### Consigne 1
Recopie le passage du texte sur le mildiou qui va de « Le ministère de l’Agriculture a » à « climatiques se stabilisent. », ces deux bouts compris.
### Consigne 2
Dans le texte sur le mildiou, quelles sont les choses que le ministère demande aux agriculteurs dans le dernier paragraphe ? Donne-les toutes.
### Consigne 3
Poursuis le texte sur le mildiou à partir de sa dernière phrase.

Le ministère de l’Agriculture, des Ressources hydrauliques et de la Pêche a annoncé, mercredi, que des cas de mildiou ont été détectés dans des champs de pommes de terre primeurs et de saison dans certaines zones de production, appelant les producteurs à traiter automatiquement et immédiatement les champs en question avec un fongicide homologué.

Le ministère a précisé, dans un communiqué, que ses services spécialisés recommandent aux agriculteurs concernés d’intervenir rapidement à titre préventif ou curatif dans les champs de pommes de terre et de tomates de plein champ, en utilisant l’un des fongicides homologués, en raison de la persistance des pluies au cours des dix premiers jours du mois d’avril courant, outre les prévisions de températures modérées.

Le ministère de l’Agriculture a appelé les agriculteurs à faire preuve de vigilance, à intensifier le contrôle périodique de leurs parcelles et à renouveler le traitement jusqu’à ce que les conditions climatiques se stabilisent.

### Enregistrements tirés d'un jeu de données
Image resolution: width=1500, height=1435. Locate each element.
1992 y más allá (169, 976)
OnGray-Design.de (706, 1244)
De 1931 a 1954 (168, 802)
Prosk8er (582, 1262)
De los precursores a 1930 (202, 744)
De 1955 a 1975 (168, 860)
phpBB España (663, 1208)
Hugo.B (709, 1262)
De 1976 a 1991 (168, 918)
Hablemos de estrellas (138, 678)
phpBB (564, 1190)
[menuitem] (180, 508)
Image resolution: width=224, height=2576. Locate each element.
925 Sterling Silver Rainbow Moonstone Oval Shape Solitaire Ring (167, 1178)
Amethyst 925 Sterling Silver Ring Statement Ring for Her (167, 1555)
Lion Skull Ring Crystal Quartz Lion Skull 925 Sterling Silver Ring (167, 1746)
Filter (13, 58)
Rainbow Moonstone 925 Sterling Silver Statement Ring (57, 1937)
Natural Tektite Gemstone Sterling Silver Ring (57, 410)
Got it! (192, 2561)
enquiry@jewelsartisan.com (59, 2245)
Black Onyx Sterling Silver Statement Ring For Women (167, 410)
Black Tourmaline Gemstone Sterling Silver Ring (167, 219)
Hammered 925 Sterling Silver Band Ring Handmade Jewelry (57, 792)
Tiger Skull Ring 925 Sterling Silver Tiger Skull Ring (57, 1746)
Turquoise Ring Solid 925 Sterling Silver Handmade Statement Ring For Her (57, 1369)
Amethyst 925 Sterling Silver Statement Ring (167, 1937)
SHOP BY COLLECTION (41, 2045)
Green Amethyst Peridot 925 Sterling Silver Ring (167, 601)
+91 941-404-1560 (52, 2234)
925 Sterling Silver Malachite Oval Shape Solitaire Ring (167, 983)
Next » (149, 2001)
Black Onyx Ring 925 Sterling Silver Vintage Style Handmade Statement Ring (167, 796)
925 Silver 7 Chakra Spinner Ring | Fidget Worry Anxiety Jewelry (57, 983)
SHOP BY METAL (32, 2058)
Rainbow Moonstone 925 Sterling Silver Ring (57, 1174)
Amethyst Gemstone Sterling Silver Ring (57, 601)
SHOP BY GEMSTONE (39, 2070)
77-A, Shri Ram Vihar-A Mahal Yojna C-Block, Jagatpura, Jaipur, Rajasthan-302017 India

### Réponse 1
Le ministère de l’Agriculture a appelé les agriculteurs à faire preuve de vigilance, à intensifier le contrôle périodique de leurs parcelles et à renouveler le traitement jusqu’à ce que les conditions climatiques se stabilisent.

### Réponse 2
- faire preuve de vigilance
- intensifier le contrôle périodique de leurs parcelles
- renouveler le traitement jusqu'à ce que les conditions climatiques se stabilisent

### Réponse 3
Toutefois, le département de l’Agriculture a préconisé de respecter la durée et les doses de traitement conseillées et d’alterner les familles chimiques afin d’éviter une éventuelle résistance du champignon responsable.

Et d’ajouter que les agriculteurs peuvent contacter les services régionaux et centraux du ministère de l’Agriculture pour avoir plus d’informations.

Le mildiou est une maladie très destructrice des pommes de terre et des tomates causée par l’oomycète Phytophthora infestans. Ce pathogène de type fongique attaque le feuillage, ainsi que les tubercules et les fruits, les faisant pourrir et les rendant impropres à la consommation.

Dans des conditions humides, le mildiou se propage très rapidement et peut entraîner la mort d’une plante entière en 7 à 10 jours, s’il n’est pas traité.